::: DATA TO EXAMINE :::
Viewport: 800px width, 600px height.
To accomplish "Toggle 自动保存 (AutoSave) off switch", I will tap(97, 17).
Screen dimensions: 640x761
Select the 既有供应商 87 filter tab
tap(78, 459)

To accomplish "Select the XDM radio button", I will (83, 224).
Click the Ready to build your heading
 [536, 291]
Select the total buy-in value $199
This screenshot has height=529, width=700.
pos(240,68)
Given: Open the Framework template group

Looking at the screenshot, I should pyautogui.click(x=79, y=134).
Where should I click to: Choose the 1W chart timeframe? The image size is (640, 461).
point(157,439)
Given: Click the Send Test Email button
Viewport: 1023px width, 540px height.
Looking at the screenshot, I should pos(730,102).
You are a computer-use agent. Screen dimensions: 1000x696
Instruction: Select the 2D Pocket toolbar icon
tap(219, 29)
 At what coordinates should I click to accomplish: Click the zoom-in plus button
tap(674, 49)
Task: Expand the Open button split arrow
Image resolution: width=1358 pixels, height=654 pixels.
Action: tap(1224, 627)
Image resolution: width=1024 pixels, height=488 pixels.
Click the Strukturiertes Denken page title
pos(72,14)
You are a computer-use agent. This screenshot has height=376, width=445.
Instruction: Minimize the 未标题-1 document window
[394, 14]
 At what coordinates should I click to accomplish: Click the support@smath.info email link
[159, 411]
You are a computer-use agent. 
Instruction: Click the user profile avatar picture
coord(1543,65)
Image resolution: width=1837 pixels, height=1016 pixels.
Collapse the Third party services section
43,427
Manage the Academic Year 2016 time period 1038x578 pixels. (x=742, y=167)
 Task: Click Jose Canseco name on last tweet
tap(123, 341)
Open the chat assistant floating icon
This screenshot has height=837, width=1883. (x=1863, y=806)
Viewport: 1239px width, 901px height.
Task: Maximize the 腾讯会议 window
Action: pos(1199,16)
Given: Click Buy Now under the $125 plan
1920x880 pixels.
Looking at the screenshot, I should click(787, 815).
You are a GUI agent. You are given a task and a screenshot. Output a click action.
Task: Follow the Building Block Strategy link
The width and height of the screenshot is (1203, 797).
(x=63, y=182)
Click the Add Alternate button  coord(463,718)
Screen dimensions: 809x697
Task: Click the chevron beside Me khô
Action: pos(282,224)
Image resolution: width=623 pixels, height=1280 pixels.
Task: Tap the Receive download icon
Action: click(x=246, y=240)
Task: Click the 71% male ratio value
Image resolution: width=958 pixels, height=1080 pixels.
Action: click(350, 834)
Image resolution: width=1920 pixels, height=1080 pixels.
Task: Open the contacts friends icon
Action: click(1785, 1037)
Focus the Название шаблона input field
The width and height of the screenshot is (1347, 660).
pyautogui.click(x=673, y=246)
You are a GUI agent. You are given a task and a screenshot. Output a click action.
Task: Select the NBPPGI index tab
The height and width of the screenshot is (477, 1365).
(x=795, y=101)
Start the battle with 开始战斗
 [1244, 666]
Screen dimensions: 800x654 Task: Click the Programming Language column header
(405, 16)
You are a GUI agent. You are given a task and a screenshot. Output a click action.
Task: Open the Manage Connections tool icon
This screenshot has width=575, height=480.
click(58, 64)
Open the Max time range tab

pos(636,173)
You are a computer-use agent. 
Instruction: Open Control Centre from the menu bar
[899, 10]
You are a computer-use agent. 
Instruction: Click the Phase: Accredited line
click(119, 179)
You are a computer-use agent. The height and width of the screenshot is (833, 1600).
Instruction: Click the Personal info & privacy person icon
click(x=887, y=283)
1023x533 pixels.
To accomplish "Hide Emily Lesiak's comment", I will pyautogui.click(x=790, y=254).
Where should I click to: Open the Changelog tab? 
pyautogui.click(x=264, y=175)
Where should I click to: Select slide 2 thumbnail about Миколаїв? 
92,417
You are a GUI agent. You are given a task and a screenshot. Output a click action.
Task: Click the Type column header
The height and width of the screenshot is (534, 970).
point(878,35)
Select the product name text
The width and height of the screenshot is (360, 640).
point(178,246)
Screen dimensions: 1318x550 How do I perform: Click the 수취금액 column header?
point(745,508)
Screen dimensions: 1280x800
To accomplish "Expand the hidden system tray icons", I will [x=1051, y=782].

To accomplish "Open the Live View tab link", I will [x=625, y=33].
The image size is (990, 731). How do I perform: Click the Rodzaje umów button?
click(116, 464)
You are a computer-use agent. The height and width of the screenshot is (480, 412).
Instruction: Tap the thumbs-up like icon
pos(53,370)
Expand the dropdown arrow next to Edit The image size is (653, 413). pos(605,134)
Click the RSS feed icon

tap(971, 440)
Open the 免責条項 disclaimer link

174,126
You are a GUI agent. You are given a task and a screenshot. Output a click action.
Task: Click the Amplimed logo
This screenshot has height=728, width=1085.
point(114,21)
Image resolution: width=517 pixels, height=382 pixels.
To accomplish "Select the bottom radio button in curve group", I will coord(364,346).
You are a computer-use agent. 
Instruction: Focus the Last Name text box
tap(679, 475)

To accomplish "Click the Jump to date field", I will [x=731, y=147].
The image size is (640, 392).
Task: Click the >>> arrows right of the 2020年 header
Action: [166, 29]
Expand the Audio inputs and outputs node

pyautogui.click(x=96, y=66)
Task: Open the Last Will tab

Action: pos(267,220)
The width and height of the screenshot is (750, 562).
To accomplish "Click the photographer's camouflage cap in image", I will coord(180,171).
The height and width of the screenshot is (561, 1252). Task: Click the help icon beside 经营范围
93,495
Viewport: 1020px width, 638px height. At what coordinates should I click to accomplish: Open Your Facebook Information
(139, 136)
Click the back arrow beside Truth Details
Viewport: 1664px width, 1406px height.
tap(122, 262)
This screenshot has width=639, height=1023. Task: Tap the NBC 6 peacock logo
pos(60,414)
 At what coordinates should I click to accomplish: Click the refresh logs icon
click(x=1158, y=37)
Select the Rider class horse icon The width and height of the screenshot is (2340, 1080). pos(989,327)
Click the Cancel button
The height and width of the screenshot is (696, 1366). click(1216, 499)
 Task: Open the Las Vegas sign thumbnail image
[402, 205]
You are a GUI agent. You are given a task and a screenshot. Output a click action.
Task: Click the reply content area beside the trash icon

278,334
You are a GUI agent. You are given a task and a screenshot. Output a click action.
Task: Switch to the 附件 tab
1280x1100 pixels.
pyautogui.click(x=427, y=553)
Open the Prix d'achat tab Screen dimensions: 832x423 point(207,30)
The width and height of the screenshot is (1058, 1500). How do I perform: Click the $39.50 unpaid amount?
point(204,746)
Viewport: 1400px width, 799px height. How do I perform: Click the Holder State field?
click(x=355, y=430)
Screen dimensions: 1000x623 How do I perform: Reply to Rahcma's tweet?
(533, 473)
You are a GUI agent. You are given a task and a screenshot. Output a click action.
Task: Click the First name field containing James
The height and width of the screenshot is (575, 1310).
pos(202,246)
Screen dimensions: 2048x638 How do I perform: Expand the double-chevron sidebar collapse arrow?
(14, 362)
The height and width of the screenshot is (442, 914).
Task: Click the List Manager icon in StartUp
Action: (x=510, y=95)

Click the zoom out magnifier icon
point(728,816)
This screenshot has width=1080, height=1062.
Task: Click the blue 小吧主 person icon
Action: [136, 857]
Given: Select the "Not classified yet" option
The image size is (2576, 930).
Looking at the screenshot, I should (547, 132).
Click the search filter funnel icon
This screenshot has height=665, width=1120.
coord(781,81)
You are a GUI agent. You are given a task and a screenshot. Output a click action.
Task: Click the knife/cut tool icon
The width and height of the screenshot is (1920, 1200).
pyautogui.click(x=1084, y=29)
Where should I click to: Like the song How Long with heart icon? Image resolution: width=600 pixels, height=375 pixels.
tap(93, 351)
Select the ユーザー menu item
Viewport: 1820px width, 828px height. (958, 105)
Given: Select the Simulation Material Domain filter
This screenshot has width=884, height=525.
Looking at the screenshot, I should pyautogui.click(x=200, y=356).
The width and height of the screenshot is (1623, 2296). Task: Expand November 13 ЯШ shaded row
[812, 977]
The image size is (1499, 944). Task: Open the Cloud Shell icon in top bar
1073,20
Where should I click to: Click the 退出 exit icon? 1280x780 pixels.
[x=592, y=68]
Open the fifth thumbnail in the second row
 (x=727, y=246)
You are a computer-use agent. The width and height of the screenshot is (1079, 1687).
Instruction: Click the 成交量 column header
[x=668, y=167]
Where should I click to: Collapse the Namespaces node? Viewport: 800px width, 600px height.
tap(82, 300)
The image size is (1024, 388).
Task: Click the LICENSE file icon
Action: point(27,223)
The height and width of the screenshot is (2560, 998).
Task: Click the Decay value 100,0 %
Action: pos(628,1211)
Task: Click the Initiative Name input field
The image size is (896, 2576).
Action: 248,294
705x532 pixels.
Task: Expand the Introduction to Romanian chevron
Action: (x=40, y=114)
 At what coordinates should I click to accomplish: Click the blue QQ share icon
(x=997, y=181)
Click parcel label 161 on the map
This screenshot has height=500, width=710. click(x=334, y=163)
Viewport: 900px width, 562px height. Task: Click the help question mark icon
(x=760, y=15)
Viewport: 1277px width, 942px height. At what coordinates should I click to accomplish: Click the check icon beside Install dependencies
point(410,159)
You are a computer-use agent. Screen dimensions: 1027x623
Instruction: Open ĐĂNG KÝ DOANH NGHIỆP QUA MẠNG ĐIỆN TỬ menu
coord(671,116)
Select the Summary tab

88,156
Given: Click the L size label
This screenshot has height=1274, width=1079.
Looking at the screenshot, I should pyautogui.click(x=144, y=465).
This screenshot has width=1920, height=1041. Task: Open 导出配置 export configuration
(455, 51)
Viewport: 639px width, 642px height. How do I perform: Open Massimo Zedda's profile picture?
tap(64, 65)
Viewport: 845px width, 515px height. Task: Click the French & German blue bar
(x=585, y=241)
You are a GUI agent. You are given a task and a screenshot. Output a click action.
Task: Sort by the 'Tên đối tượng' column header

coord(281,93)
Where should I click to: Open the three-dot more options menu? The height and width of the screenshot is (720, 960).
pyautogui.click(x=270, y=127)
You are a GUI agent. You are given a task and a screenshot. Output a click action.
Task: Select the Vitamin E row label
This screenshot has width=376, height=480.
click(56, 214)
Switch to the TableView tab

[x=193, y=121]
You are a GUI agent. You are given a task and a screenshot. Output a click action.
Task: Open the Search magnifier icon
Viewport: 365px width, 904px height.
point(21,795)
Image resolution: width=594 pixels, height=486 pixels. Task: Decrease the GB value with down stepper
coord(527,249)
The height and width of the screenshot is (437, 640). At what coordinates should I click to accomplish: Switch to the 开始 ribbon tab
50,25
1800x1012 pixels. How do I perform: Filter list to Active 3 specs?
:::
*ASSIGNMENT*
Above are the records. Print exactly, and only, the lines from the line with "The width and height of the screenshot is (1058, 1500)." to the line with "Task: Click the knife/cut tool icon", both inclusive.

*YOUR RESPONSE*
The width and height of the screenshot is (1058, 1500). How do I perform: Click the $39.50 unpaid amount?
point(204,746)
Viewport: 1400px width, 799px height. How do I perform: Click the Holder State field?
click(x=355, y=430)
Screen dimensions: 1000x623 How do I perform: Reply to Rahcma's tweet?
(533, 473)
You are a GUI agent. You are given a task and a screenshot. Output a click action.
Task: Click the First name field containing James
The height and width of the screenshot is (575, 1310).
pos(202,246)
Screen dimensions: 2048x638 How do I perform: Expand the double-chevron sidebar collapse arrow?
(14, 362)
The height and width of the screenshot is (442, 914).
Task: Click the List Manager icon in StartUp
Action: (x=510, y=95)

Click the zoom out magnifier icon
point(728,816)
This screenshot has width=1080, height=1062.
Task: Click the blue 小吧主 person icon
Action: [136, 857]
Given: Select the "Not classified yet" option
The image size is (2576, 930).
Looking at the screenshot, I should (547, 132).
Click the search filter funnel icon
This screenshot has height=665, width=1120.
coord(781,81)
You are a GUI agent. You are given a task and a screenshot. Output a click action.
Task: Click the knife/cut tool icon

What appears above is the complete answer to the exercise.